L'abbaye Notre-Dame d'Yerres est un ancien monastère construit entre 1124 et 1132[1], sous l'épiscopat d'Étienne de Senlis, et grâce au don de quatre arpents de terre d'Eustachie de Corbeil[2], fille de Ferry de Châtillon, épouse de Baudoin de Corbeil, puis de Jean d'Étampes, pour accueillir les religieuses en transit de maison en maison, « errantes loin de leurs maisons ». Elles venaient de différents monastères, de Champagne, de Picardie, et d'Argenteuil, après leur expulsion de l'abbaye Sainte-Marie d'Argenteuil dirigée par Héloïse[3].
Abbaye d'Île-de-France, elle faisait partie du diocèse de Sens (de Paris à partir de 1622), et elle était établie au confluent du Réveillon et de l'Yerres, à une quinzaine de kilomètres au sud de Paris[4].
Guillaume Ier Le Loup de Senlis, bouteiller de France dès 1134, est un des bienfaiteurs de l'abbaye[6]
En 1132, Eustachie donne la moitié de la dîme de la paroisse Saint-Marcel de Villabé pour l'entretien de la communauté de l'abbaye qu’elle venait de fonder[7], puis, en 1138, elle donne les dîmes d'Oysonville à l’abbaye Notre-Dame d'Yerres[8]. Vers 1280[9], pour installer ses moniales, la communauté fait construire une maison à Paris, nommée plus tard maison de la Pie, qui était située au 14, rue des Nonnains-d'Hyères, à côté de l'hôtel de Sens.
L'abbaye a connu bien des vicissitudes et notamment de grandes difficultés financières, conduisant à la dégradation des bâtiments, à plusieurs reprises au cours des XVIIe et XVIIIe siècles.
Lors de la Révolution, les bénédictines sont expulsées en 1792, une partie des bâtiments est détruite en 1793 et les autres sont vendus en plusieurs lots. Une manufacture de laine occupera l'essentiel des bâtiments au cours de la deuxième moitié du XIXe siècle, jusqu'au milieu du XXe siècle. Certains éléments architecturaux font l'objet d'un classement au titre des monuments historiques[10].

**LISTE DES DONNÉES**:
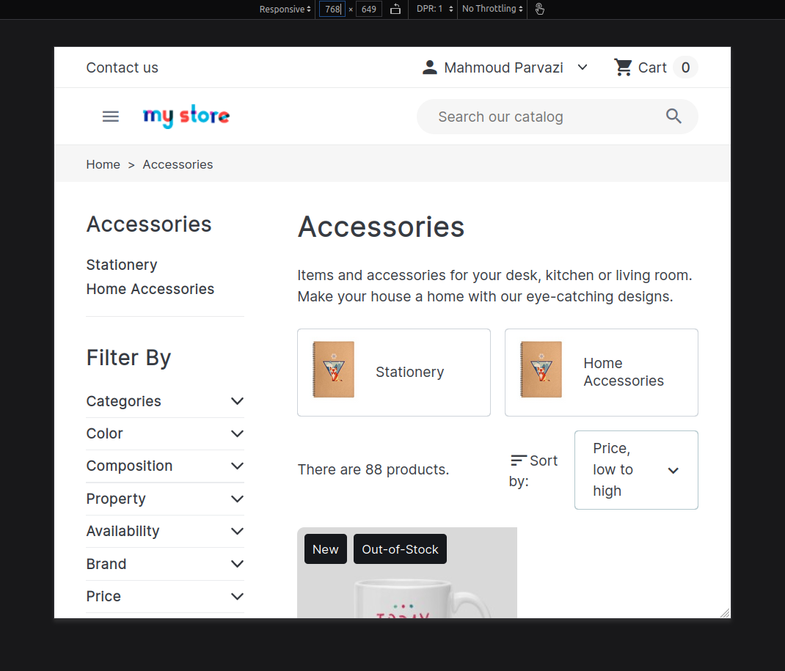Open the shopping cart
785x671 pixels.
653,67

---

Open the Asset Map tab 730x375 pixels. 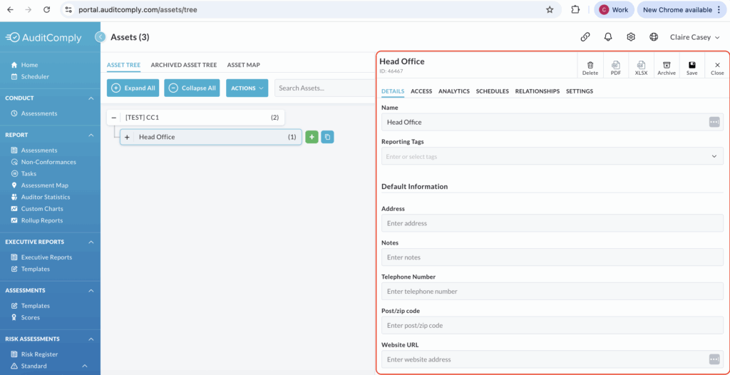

**CONSIGNES**:
1) Réécrivez le passage du texte sur l'abbaye Notre-Dame d'Yerres allant de « Abbaye d'Île-de-France, elle » à « sud de Paris[4]. », en remplaçant « confluent » par « point de rencontre ».
2) Poursuivez le texte sur l'abbaye Notre-Dame d'Yerres à partir de l'endroit où il s'arrête.
Les données n'interviennent en rien dans ce travail.

**RÉPONSES DANS L'ORDRE**:
1)
Abbaye d'Île-de-France, elle faisait partie du diocèse de Sens (de Paris à partir de 1622), et elle était établie au point de rencontre du Réveillon et de l'Yerres, à une quinzaine de kilomètres au sud de Paris[4].

2)
Paul Chaslin, ancien résistant (et qui fut aussi adjoint au maire de Yerres), fondateur de l'entreprise de construction métallique GEEP Industrie (spécialisée dans la construction de bâtiments scolaires et universitaires[11]), achète l'ancienne abbaye et y effectue d'importants travaux, qui sauvent (temporairement) l'édifice et y installe son entreprise.
Après la faillite de GEEP Industries en 1971 à la suite du non-paiement par l'État de chantiers universitaires, l'abbaye devient le siège de la SNCI (Société nouvelle de constructions industrialisées). Cette société y a ses bureaux jusqu'en 1980 avant d'être liquidée à son tour le [12]. Les bâtiments sont ensuite à nouveau abandonnés après 1980. Les municipalités (dont l'une qui avait déclaré ne pas avoir les moyens d'intervenir pour l'abbaye mais qui est connue pour avoir dépensé dans un projet de centre aquatique dit « le Triton » qui a fermé quelques jours après son ouverture) qui se succèdent laissent les pilleurs et les intempéries faire leur « œuvre »[évasif]. Malgré la protection au titre des monuments historiques de certains éléments monumentaux, le destin de l'édifice paraît très compromis, d'autant qu'un incendie touche une partie du bâtiment, jusqu'à ce que plusieurs habitants d'Yerres ou de Brunoy, regroupés autour de l'association Sahavy (Société d'art, histoire et archéologie de la vallée de l'Yerres)[13] recensent les éléments historiques et constituent un dossier de classement au titre des monuments historiques de l'ensemble de l'édifice.
Malgré l'avis défavorable du maire, la commission régionale du patrimoine historique, archéologique et ethnologique (COREPHAE) donne finalement un avis favorable, grâce notamment au soutien des associations qui y siégeaient, notamment la SPPEF (Société pour la protection des paysages et de l'esthétique de la France), devenue Sites et Monuments, et VMF (Vieilles maisons françaises).
L'inscription à l'inventaire supplémentaire des monuments historiques (ISMH) est prononcée en 1996 (arrêté préfectoral du ). Les bâtiments ne pouvant plus désormais être démolis, cette protection conduit, après encore plusieurs années d'incertitudes, un promoteur à concevoir un projet bénéficiant de la fiscalité Malraux, et des appartements y sont construits en 2008-2009. Ainsi ont été conciliées la restauration d'un édifice rare en Île-de-France, donc la préservation du patrimoine, et la création de logements.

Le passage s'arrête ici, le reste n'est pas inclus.